# Interpreation - Log tranformed dependant variable and model with square term of predictor (inverted U)

I am estimating a model of the following form:

log(y) =  b1 x + b2 x^2 + b3 log(z1) + b4 z2


This is an econometric model with a focus on the impact of x x^2 (the inverted U relationship), where x ranges from 0 to 1. I included the other variables z1 and z2 just to be clear that there are other controls (some which are log-transformed and some not).

I get a clear inverted U relationship - slope check at end points and a marginal plot confirms that.

My question is the following: How can I say something about the change in x impacting y (not log(y))? This article (https://library.virginia.edu/data/articles/interpreting-log-transformations-in-a-linear-model) provides a nice way to interpret in case I don't have the x^2 term. How to do this correctly when I have the x^2 term?
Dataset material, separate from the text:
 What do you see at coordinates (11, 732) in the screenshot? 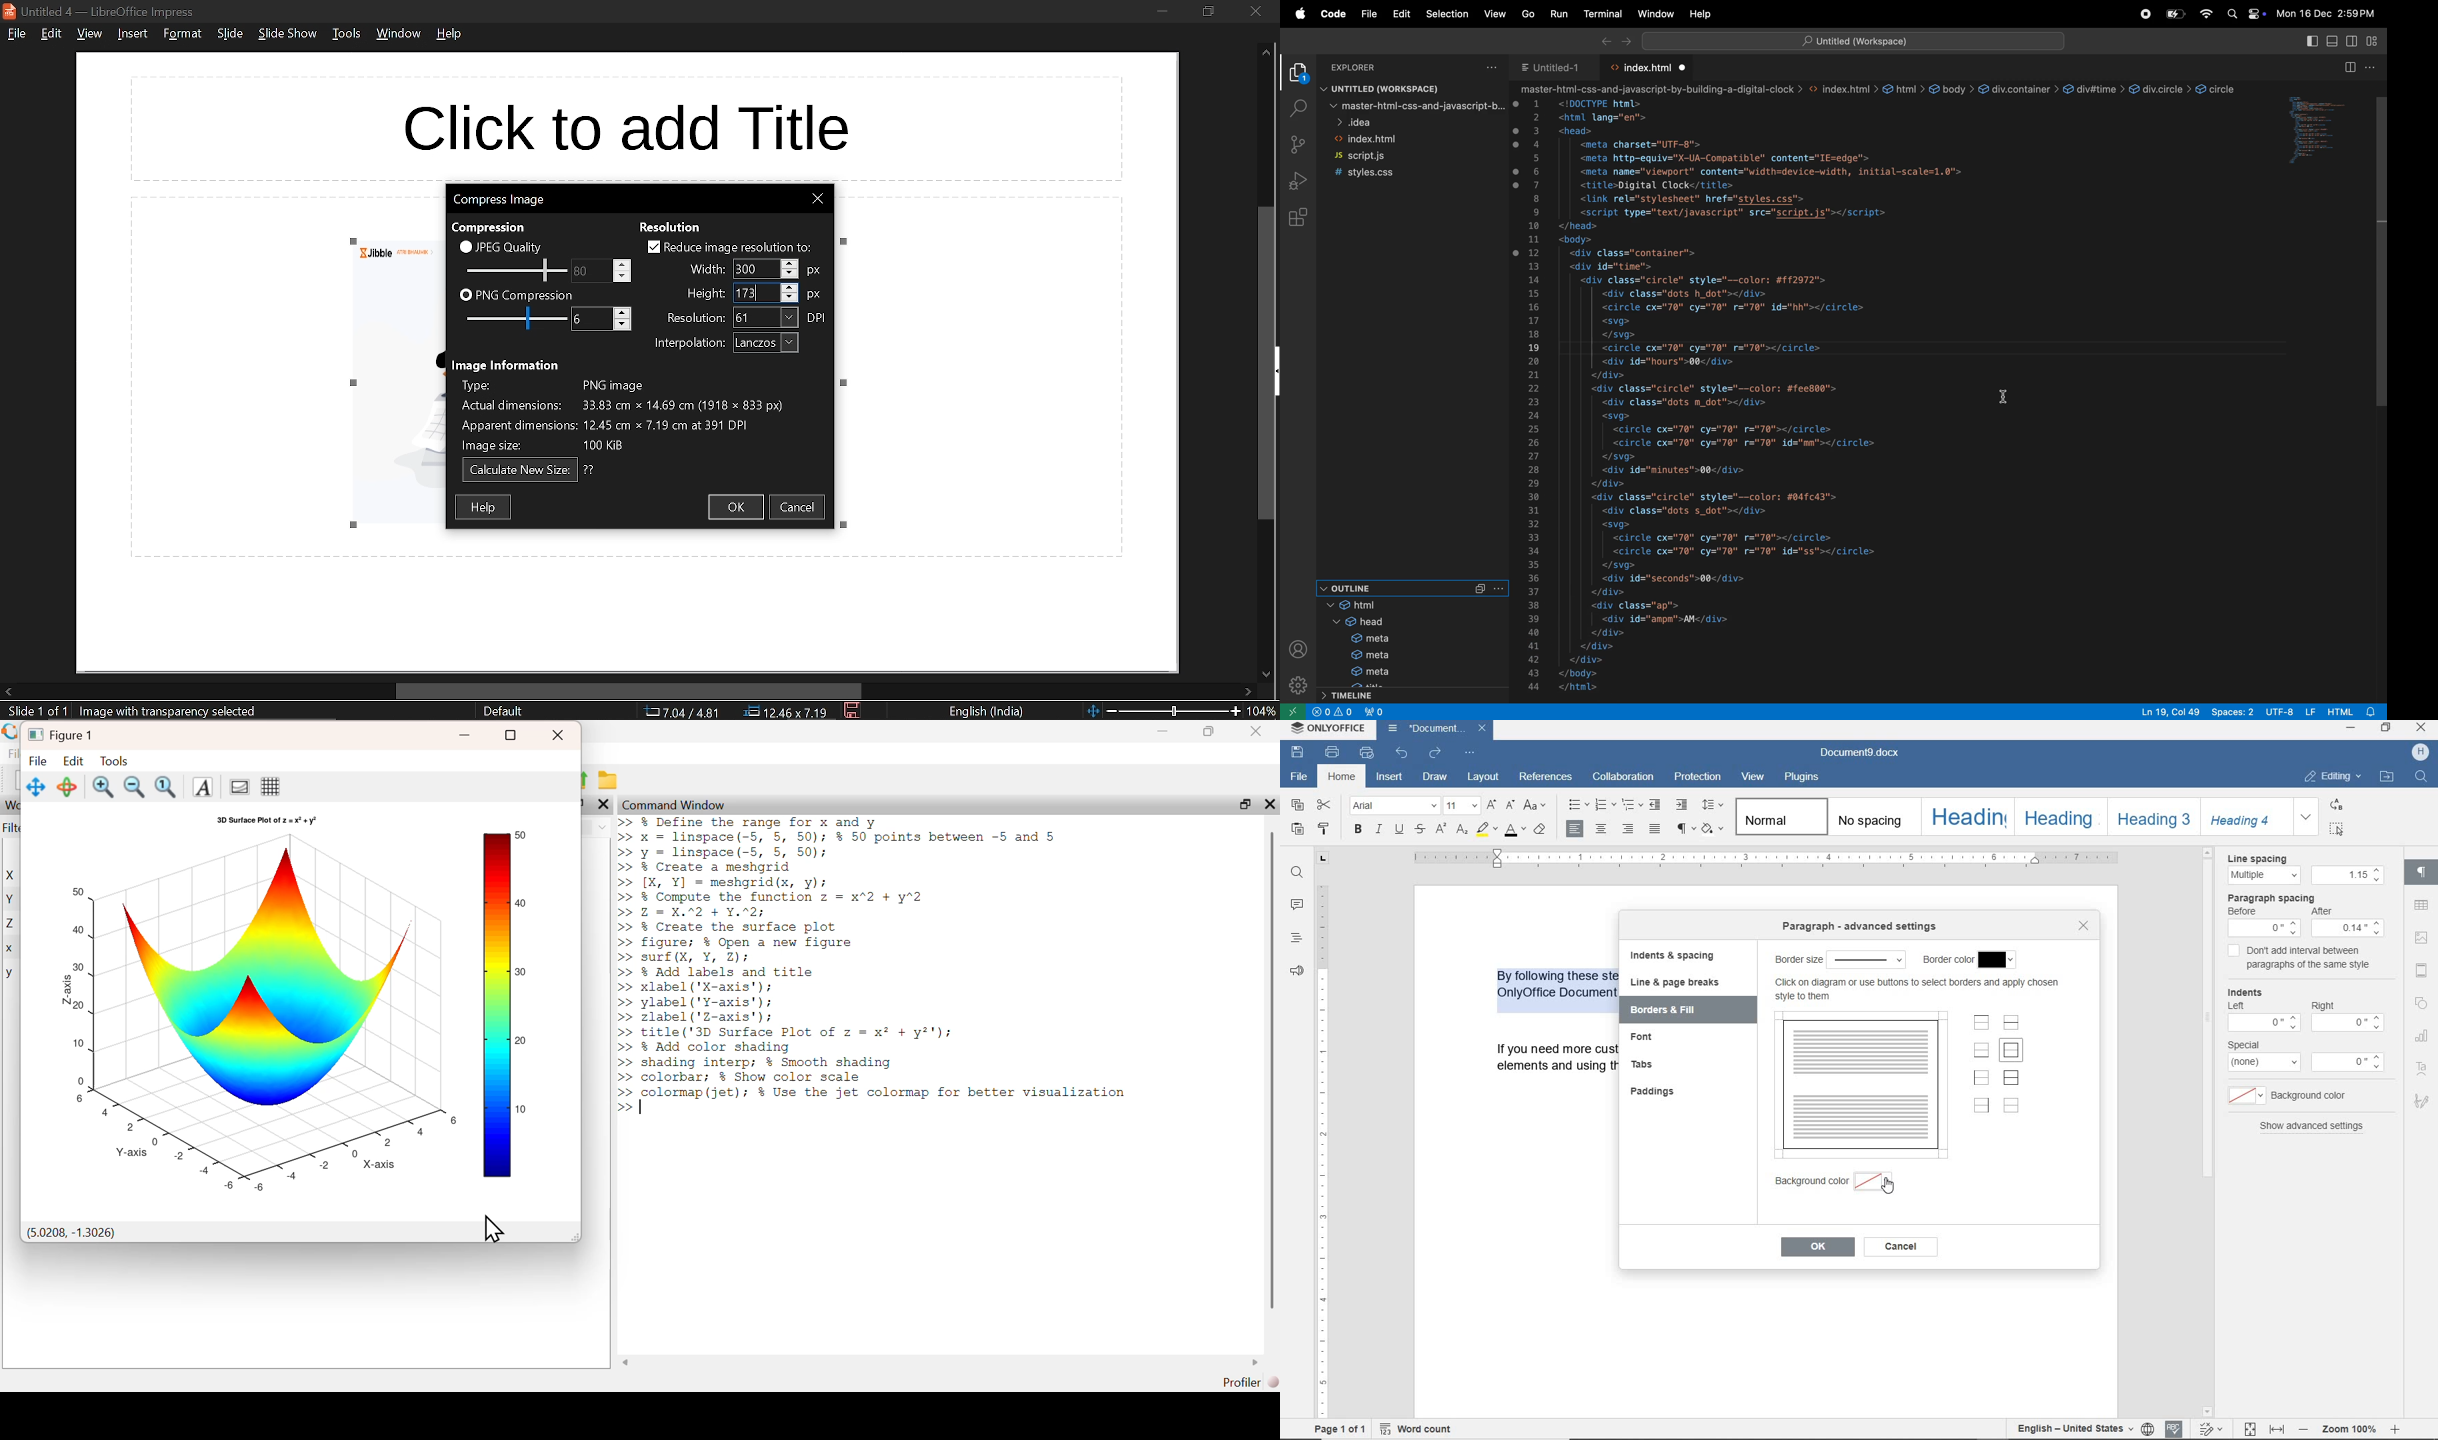
I see `Logo` at bounding box center [11, 732].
For example, if I am able to do one of the following that will be wonderful:

• If x increases by 0.1 from its current sample mean what will be impact on y?
• If x increases by 10% from its current sample mean, what will be the impact on y?

Thanks!

I think the following approach will work. Comments and suggestions would be greatly appreciated.

Now, if I evaluate log(y1) = log(y) evaluated at x=x1 and log(y2) = log(y) evaluated at x=x2, then

log(y2) - log(y1) = -b1 x1 - b2 x1^2 + b1 x2 + b2 x2^2


Taking exponents on both sides and simplifying:

y2/y1 = Exp(-b1 x1 - b2 x1^2 + b1 x2 + b2 x2^2)


So, if I now substitute b1, b2 coefficients and select two points x1 and x2 (x2>x1, and both are smaller than the inflection point) in the RHS, can I then interpret that as the ratio between y2/y1?

Say, that the ratio is evaluated as 1.4, then can I state that moving x from x1 to x2, yields a 40% increase in y?

From my experiments with predicted values, this does work out. However, I am concerned that I am making any errors by not considering standard errors.